The social distancing traffic light

A new tool from Oxford and MIT aims to add nuance to social distancing.

It’s our day-to-day COVID catechism: wear a mask, wash your hands, practice social distancing by staying six feet away, slow the coronavirus spread.

It’s simple, but lends itself to being seen in black and white. Do it all, spare yourself and others; ignore it, and throw caution to the winds and public health to the sharks.

Life, however — even a life lived during a pandemic — is not generally so simple.

A team of researchers at the University of Oxford and MIT are the latest to attempt to integrate some nuance into how we manage our activities and social bubbles. And they’ve created a tool, rather than a fixed set of rules, to help inform people’s decisions.

“Instead of single, fixed physical distance rules, we propose graded recommendations that better reflect the multiple factors that combine to determine risk,” the authors wrote in The BMJ

“This would provide greater protection in the highest risk settings but also greater freedom in lower risk settings, potentially enabling a return towards normality in some aspects of social and economic life.”

Social Distancing: Life 6 Feet Apart

The six-foot rule is based on outdated science, the researchers maintain: guidelines that trace their origin to the late Victorian era — and which were bolstered by high-speed photography, able to capture our droplets, in the 1940s.

“The dogma was born,” Lidia Morawska, an aerosol scientist at Australia’s Queensland University of Technology not involved with the new tool, told Business Insider. “Like any dogma, it’s extremely difficult to change people’s minds and change the dogmas.”

While it’s hard to argue that six feet is wrong, per se — social distancing, along with mask wearing, seem key for countries who have slowed and managed the ravages of COVID-19 — it does provide perhaps more rigid a rule than needed, one which may be slowing a return to some semblance of normal life or, depending on the place (looking at us, AMERICA), inspire rebellion.

The gist is this: transmission is a complex thing, and our assessment of our own risk — and the social distancing and other safety measures we take — should try to reflect that complexity.

“With knowledge and tools that are relatively simple to use, that distill complex information, our hope is that decision makers, local community leaders, school leaders, and everybody that is organizing anything like a barbecue or party or a wedding, is empowered to be more resilient, by having the tools to make the right decisions and to impose the right restrictions,” MIT’s Lydia Bourouiba, an author on the study and director of the Fluid Dynamics of Disease Transmission Lab, told Business Insider.

The COVID-19 Traffic Light

The Oxford and MIT tool joins a raft of others that are attempting to add some nuance by breaking down activities and environments into levels of risk.

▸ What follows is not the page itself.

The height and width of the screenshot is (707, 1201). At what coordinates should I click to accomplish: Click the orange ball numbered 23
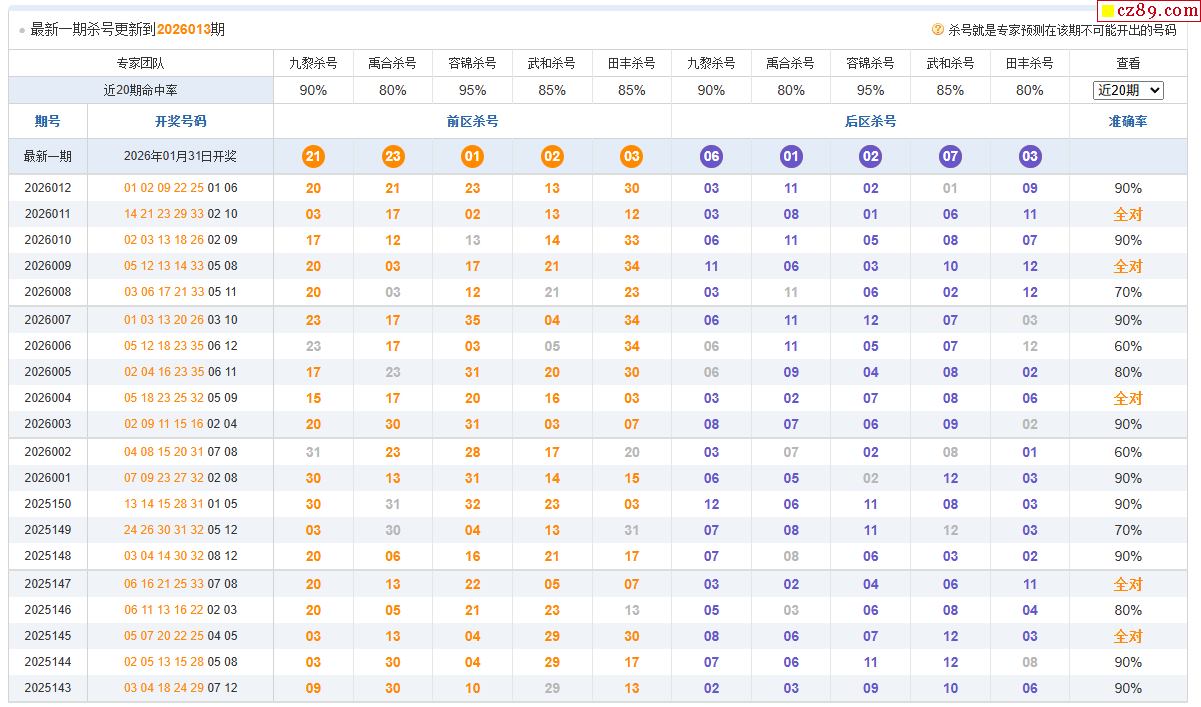point(393,156)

Numerous factors impact the chance of catching SARS-CoV-2, the researchers say. These include the size of the respiratory droplets generated, the quality of ventilation, airflow patterns, whether an activity is indoors or outdoors and what kind of activity it is, the density of people, and if they are wearing masks (told you it’s complex).

Breathing, sneezing, coughing, and singing all generate quick-moving clouds of droplets, the researchers wrote; any activities that cause these exhalations, and especially those inside (e.g., the choir practice in Washington state) should be considered high risk.

In essence, the broad strokes remain — masks better than no masks, outdoors better than indoors — but Oxford and MIT’s tool breaks things down using a “traffic light” system. The colors are self explanatory: green is low risk, yellow is moderate risk, red is high risk.

The Oxford and MIT team’s social distancing tool: green is low risk, yellow is moderate, red is high. The BMJ

Their social distancing tool resembles a dive table. Breaking things down by occupancy, space (indoors? outdoors? well ventilated? poorly ventilated?), how long you’ll be around folks, and if masks are being worn, your risk is determined to be low, moderate, or high — green, yellow, or red.

Meeting someone outdoors for a normal conversation, and you’re both wearing masks? That’s a green light, even if you chat for a while. Hanging out inside a packed spot for a prolonged amount of time, singing or shouting? That’s a red light, even if you’re all wearing masks and the space is well ventilated. 

(Little wonder bars — which are loud, have a crowd, require masks off for drinking, and generally lower inhibitions — are considered potential hot zones, while a nice outdoor park or windy beach seem comparatively safe.)

“This would provide greater protection in the highest risk settings but also greater freedom in lower risk settings, potentially enabling a return towards normality in some aspects of social and economic life,” the researchers wrote in a release on EurekAlert!.

Still, a tool like this isn’t a guarantee of safety; only complete and total isolation could promise that, and that’s just not an option for the vast majority of people, and governments and citizens alike would really prefer to avoid the damage of complete coronavirus lockdowns if possible.

The tool cannot account for everything. Factors like viral load, ventilation strategies, PPE, hand washing — it all comes into play. 

But with the world needing to learn to live with COVID-19 for a while and difficult questions encountered every day — is it safe to fly? should I install a new air filter? — smarter social distancing may be a key for any kind of return to normalcy.